## EXERCISE GOAL
Please set down, word for word, the line that contains "At what coordinates" and every line after it to the end of the entries below, omitting the pictures.

═══

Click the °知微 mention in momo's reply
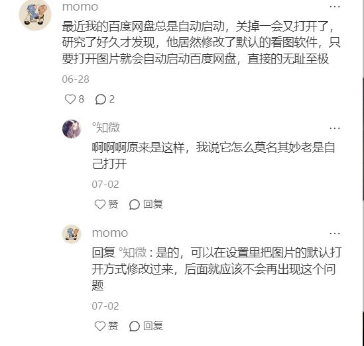pyautogui.click(x=133, y=253)
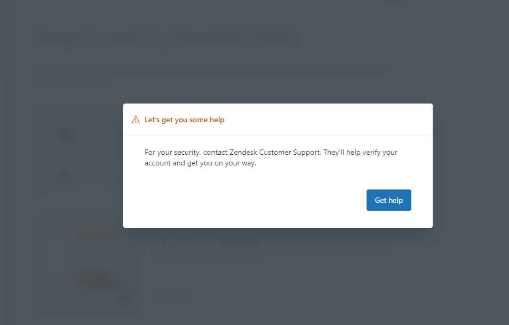Click the word "help" in the dialog title

[217, 120]
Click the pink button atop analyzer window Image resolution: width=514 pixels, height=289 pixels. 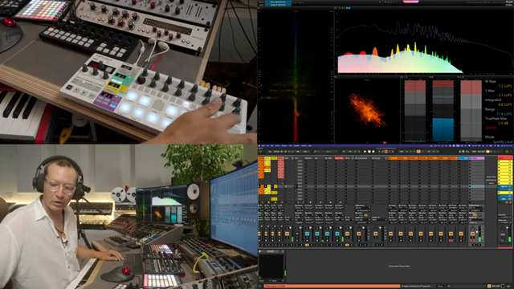tap(410, 2)
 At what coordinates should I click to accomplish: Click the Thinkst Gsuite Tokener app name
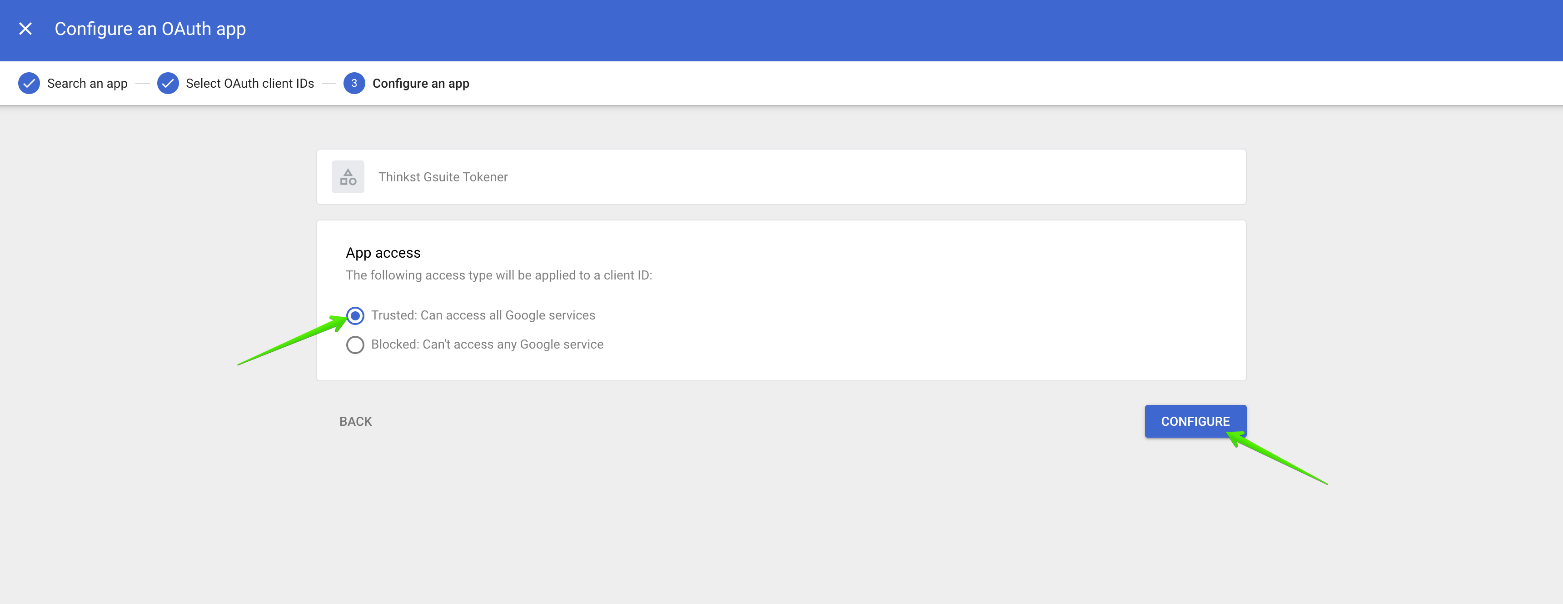(x=443, y=177)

═══

## OUTPUT FOR THIS TASK
 At what coordinates should I click to accomplish: Click the Thinkst Gsuite Tokener app name
(x=443, y=177)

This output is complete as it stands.